Top of EXTRACTED INFORMATION

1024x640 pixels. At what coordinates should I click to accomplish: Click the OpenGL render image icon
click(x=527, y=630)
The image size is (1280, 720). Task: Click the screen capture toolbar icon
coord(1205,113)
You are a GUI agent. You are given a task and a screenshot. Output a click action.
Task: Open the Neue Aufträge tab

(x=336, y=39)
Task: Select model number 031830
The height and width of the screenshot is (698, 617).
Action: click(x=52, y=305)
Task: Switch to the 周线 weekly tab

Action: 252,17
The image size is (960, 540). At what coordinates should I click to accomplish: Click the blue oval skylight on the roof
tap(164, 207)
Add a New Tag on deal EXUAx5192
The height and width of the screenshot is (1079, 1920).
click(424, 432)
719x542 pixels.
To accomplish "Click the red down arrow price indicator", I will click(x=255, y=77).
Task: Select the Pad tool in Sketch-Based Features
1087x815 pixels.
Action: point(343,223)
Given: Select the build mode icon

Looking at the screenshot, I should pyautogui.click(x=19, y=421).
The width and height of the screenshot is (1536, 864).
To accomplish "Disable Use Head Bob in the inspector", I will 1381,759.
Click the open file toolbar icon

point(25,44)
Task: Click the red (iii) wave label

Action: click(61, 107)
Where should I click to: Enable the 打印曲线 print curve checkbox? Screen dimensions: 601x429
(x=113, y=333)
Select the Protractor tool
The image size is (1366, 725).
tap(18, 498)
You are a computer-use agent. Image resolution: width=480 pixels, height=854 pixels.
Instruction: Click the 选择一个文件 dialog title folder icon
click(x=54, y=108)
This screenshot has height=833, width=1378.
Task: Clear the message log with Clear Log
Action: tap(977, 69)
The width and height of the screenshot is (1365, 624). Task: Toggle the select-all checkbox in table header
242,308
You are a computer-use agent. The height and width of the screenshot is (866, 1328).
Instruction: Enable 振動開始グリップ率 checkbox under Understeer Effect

Bottom of EXTRACTED INFORMATION

REQUIRED ACTION: In how many lines of the material does the string "computer" appear? Reply with the number only.

ANSWER SPACE: 2